You’re new to the Fortress editorial team, so my first question is, what attracted you to apply and ultimately join the Fortress Press team?
My attraction to the Fortress Press team flows from several streams of experiences and callings. First, I’ve known since about the second grade that my life would revolve around the printed word. Meanwhile, my vocational understanding of ministry is centered on using whatever skills God has placed into my hands. And I’m good with words and helping others express what they want to say through words.
Along the way, I also began understanding my calling as a healer. As such, I believe that the healing many people, especially minoritized communities, need requires two types of activities in the world. First, people need support for their recoveries from internalized wounds—theological, psychological, and social—that diminish their human flourishing and identities as people formed in God’s image. And people need the transformation of social and ecclesial structures that create or exacerbate those wounds in the first place.
Joining the Fortress Press team allows me to use my gifts to amplify voices of folks doing transformational and healing work within various disciplines that complement my trainings and orientations. Although I grew up in the Baptist church, most of my seminary-based training has been in Methodist circles. As such, I’ve adopted John Wesley’s understanding of the world as my parish.
Could you tell us a bit about your background and how that informs the types of books you’re looking to acquire?
I grew up steeped in Black church culture, and my family evolved to become a ministerial one. My brother pastors a local church in our hometown of Omaha, Nebraska. And my father just came out of retirement for a second time to serve as an assistant pastor at a church near Raleigh, North Carolina. Ironically, my brother and I have been clergy members longer than our father. My mother and sister keep the three of us white-collared ones grounded. My family also emphasizes education, although much of my childhood was lived in working-class neighborhoods. Among my immediate family members, we have way too many degrees.
Vocationally, I’ve also been a newspaper journalist with accolades in column and editorial writing as well as new product launches. Those experiences helped me hone my approach toward observing and leading public discussions about everyday ways that various systems hinder or help people’s human flourishing. They also helped form my approach toward harnessing convening power and platforms for love, justice, and righteousness. After newspapering, I turned to Christian life coaching and, eventually, pastoral care and counseling with a stint in African American Christian publishing along the way. My areas of acquisition—womanism, social justice, the practices of the church, leadership, and pastoral care and counseling—are natural extensions of those backgrounds.
While I’m not a theologian, I’ve heard that our personal theology arises from our own experiences. If you’re willing, could you provide a brief snapshot of your own theology?
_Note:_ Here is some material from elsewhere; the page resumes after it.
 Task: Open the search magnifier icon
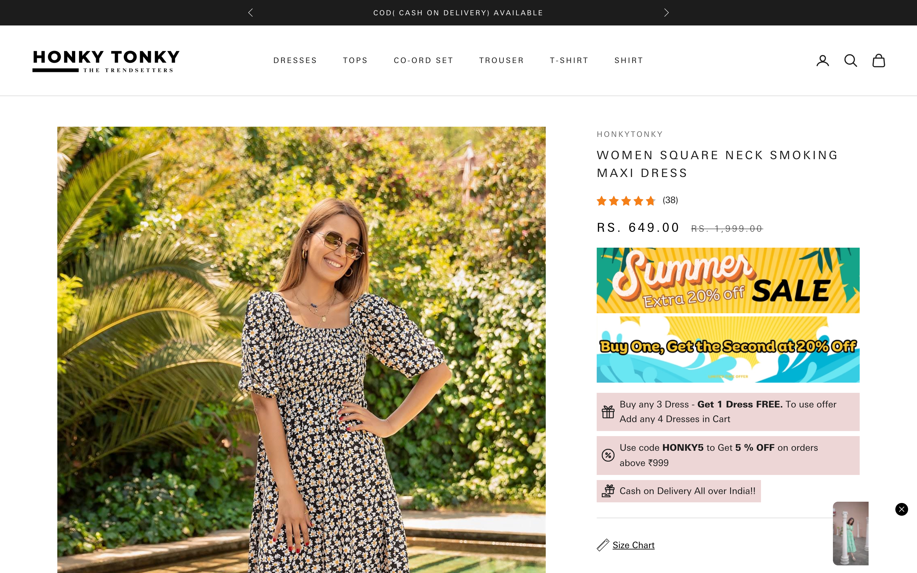pyautogui.click(x=850, y=61)
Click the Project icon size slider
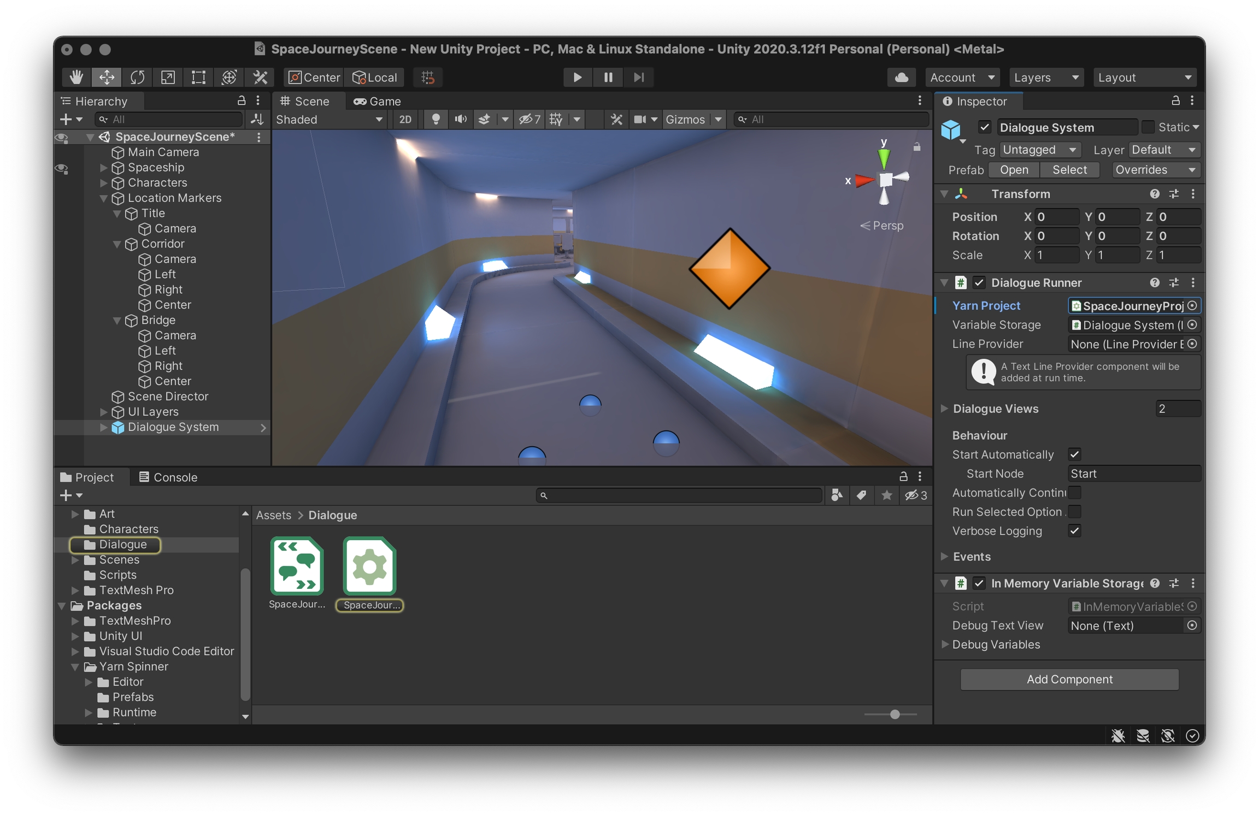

I’ve simplified my theology over the years. My basic theology is that we, humans, are in evolving relationships with God, ourselves, creation, and others to figure out what love is from God’s perspective and how to love like God as individuals-in-community. Though I say my theology is simple, I consider myself a womanist, narrative pastoral theologian, and I acknowledge that label takes a bit of unpacking.
As a narrative theologian, I believe that we best understand what’s happening in our evolving relationships by exploring our lived experiences and the stories they tell rather than subscribing to a set of prescriptive doctrines. As a womanist, I believe that I can only authentically start theological inquiry from my particularity. And the same goes for others and their authentic starting points. From my lived experience, I can examine how identity-shaping encounters—systemic, social, cultural, cosmic, and individualistic ones—affect my capacity to fully love myself, God, others, and creation. As a practical theologian, I specialize in pastoral care and counseling to explore ways that faith communities help or hinder human flourishing and liberation from oppressions.
What is a piece of media you’ve consumed recently that has resonated with you? It can be a book, TV show, or movie. And why did it resonate with you?
I’m currently leaning into the Starz television series P-Valley and Beyoncé’s newest album, Renaissance. Both pieces of media highlight ways that sexuality can be used subversively, particularly by Black women and queer folks, as a form of humanization and liberation from oppressive forces, even if the dominant culture labels these ways of accessing sexuality as taboo.